Across all four census regions in the U.S., the study included 12,253 patients who were diagnosed with CLL, 60% of whom were male. Of the 10,521 (86%) patients who reported race, the patient population comprised 91.0% white, 5.1% black, and 3.9% other races. The average (Q1, Q3) age was 69 years (61, 76), with black patients 1.2 years younger than white patients (average: 69.0 vs. 67.8 years, P = .004).

The initial CLL diagnosis was available for 11,576 (94%) patients, and the majority (6,874; 59%) either had their initial diagnosis in The Network or had their first visit in The Network within 30 days after their initial diagnosis elsewhere. The median time from initial diagnosis to the first visit in The Network was marginally smaller for black patients (2.4 weeks) compared with white patients (3.9 weeks, P = .001).

The results also revealed that at the initial diagnosis, more black patients had Rai Stage III or IV than white patients (54% vs. 46%, P = .002). Mortality dates were available for 2,231 (18%) patients. The investigation of time from first visit to mortality showed that the 8-year mortality rate was meaningfully higher for black patients (61%) than for white patients (43%, P = .002) with statistically significant hazard ratio (HR; 95% CI) of 1.34 (1.11, 1.61), P = .002, in the univariate analysis. The median (95% CI) OS was 7.5 (6.4, not estimable) years for black patients.

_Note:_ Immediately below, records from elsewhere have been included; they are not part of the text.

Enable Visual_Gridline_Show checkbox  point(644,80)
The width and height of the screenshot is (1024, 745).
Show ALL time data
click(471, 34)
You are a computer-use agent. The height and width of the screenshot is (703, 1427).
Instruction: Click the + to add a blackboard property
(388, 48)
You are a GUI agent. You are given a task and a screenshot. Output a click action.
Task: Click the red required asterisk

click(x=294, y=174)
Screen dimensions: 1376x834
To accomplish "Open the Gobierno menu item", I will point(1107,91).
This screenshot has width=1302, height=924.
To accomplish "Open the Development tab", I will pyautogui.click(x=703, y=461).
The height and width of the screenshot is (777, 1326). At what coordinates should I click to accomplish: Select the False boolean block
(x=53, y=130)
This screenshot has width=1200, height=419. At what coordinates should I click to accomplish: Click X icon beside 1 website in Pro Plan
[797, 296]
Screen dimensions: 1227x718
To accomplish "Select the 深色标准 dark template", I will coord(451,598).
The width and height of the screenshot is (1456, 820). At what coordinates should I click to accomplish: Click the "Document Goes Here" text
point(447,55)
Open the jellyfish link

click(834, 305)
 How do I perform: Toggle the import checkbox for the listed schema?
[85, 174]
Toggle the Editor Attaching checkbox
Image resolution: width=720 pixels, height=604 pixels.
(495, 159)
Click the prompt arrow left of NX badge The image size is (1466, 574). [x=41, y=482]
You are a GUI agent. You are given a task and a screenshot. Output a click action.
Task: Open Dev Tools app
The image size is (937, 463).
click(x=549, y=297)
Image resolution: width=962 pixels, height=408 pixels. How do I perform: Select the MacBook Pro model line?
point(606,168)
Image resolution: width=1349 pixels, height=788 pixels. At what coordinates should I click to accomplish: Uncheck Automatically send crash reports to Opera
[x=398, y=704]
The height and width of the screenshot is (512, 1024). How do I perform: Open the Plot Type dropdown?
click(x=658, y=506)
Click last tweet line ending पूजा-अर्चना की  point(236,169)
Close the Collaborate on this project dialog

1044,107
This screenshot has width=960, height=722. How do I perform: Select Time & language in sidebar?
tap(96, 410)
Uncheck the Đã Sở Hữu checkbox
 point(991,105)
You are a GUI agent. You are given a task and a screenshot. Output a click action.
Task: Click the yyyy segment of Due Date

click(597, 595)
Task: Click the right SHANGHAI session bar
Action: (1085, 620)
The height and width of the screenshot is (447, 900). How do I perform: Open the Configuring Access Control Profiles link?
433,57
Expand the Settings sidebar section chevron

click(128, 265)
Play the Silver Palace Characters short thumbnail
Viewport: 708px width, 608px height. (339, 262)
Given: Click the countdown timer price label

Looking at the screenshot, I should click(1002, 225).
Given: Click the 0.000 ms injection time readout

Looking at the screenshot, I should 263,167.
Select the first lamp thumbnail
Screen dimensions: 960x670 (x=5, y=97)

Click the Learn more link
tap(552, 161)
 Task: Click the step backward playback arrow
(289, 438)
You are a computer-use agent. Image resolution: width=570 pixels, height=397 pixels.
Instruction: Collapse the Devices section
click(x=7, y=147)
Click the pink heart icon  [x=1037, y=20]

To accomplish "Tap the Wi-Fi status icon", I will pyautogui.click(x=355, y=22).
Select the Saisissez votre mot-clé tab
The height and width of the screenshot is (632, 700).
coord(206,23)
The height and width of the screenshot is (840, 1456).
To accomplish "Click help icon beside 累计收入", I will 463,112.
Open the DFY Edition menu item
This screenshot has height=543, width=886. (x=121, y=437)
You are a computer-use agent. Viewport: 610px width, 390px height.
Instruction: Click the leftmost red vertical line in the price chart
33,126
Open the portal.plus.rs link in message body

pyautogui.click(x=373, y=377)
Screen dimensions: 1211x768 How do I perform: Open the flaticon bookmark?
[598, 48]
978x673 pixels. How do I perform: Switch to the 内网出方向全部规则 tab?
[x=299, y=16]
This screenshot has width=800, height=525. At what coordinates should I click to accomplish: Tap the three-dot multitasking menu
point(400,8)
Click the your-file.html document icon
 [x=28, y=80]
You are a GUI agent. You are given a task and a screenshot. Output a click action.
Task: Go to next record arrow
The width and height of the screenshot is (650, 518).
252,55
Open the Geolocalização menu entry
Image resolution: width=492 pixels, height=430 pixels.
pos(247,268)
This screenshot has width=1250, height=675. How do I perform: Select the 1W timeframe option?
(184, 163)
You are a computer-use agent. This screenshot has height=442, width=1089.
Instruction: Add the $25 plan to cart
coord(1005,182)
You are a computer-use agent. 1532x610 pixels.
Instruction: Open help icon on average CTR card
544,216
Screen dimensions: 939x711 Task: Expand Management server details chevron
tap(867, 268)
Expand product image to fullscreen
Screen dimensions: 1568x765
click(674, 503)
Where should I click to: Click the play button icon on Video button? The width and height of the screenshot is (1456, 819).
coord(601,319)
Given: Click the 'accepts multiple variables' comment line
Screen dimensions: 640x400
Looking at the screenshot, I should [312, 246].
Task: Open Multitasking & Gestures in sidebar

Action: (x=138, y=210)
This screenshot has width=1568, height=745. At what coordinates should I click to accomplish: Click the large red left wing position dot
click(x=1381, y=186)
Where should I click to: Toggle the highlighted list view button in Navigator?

The authors wrote, “The median OS was not estimable for white patients for this study because the study was designed to use data in the last 8 years, and the median survival for white patients was longer than 8 years. After adjusting for education level and income, the race effect was no longer significant 1.25 (0.76, 2.05), P = 0.37. The wider CI was due to social determinants of health [SDoH] data being only available for 2,928 (24%) of patients. Even with reduced statistical power, income of <$30k was significantly associated with a higher risk of a shorter time to death with HR (95% CI) of 1.78 (1.32, 2.41), P <.001 as compared to >$75k in the adjusted model.”

The results also revealed that the analysis of time from the initial diagnosis date to OS among those newly diagnosed patients and the sensitivity analyses demonstrated comparable trends.

Based on their findings, the authors concluded, “This study identifies racial disparities in this modern era of CLL therapy using real-world data from a large community setting in the US. Black race and low income are prognostic of less favorable OS in CLL.”

Lastly, the researchers noted that additional research is warranted to ascertain whether racial and income disparities in CLL are the results of differences in access to therapy, quality of care, disease biology, comorbidities, or other factors, and this additional research may contribute to emergent interventions to guarantee that progress in CLL therapy aids all patients.